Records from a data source
☆ ☆ ☆ ☆ ☆ ☆ ☆

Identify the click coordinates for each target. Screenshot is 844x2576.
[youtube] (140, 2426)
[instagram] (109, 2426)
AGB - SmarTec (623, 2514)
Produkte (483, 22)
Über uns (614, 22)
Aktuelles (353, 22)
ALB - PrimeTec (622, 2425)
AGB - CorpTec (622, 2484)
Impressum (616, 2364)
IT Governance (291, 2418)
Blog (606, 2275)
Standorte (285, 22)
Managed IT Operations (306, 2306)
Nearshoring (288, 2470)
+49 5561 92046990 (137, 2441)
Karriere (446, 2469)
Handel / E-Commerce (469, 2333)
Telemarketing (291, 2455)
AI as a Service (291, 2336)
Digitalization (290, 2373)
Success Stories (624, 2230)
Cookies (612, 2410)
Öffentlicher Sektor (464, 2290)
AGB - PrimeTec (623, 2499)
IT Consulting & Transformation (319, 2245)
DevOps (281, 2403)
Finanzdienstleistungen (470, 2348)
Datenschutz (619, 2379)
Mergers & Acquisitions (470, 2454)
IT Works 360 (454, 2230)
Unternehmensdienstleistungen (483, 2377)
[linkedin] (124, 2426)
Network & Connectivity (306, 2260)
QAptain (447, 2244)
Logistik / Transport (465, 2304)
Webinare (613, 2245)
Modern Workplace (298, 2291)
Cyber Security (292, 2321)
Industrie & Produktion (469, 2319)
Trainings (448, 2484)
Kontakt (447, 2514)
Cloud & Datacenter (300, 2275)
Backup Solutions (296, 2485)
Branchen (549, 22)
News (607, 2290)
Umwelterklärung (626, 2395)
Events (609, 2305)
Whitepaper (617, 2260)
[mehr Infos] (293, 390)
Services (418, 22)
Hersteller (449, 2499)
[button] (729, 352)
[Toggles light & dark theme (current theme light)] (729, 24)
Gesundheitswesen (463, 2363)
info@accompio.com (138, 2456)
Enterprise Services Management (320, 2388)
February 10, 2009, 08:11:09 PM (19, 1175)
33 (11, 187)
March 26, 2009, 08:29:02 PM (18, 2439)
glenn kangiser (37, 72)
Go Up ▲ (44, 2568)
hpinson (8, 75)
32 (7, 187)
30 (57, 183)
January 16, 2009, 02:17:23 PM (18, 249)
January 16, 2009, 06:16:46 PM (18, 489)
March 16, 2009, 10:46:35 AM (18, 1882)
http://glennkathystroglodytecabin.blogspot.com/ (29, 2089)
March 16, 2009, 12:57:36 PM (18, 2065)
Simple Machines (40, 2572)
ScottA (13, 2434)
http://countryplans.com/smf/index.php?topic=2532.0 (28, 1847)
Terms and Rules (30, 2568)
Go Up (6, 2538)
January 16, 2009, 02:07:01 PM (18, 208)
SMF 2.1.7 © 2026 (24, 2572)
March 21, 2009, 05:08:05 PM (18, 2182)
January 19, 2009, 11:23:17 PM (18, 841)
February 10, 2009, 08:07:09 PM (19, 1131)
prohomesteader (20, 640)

☆ ☆ ☆ ☆ ☆ ☆ ☆

_What is being asked_.
The lines above from the one with "Hersteller (449, 2499)" through the one with "30 (57, 183)" are to be duplicated exactly, ends included, with nothing added.

_Answer to this task_.
Hersteller (449, 2499)
[button] (729, 352)
[Toggles light & dark theme (current theme light)] (729, 24)
Gesundheitswesen (463, 2363)
info@accompio.com (138, 2456)
Enterprise Services Management (320, 2388)
February 10, 2009, 08:11:09 PM (19, 1175)
33 (11, 187)
March 26, 2009, 08:29:02 PM (18, 2439)
glenn kangiser (37, 72)
Go Up ▲ (44, 2568)
hpinson (8, 75)
32 (7, 187)
30 (57, 183)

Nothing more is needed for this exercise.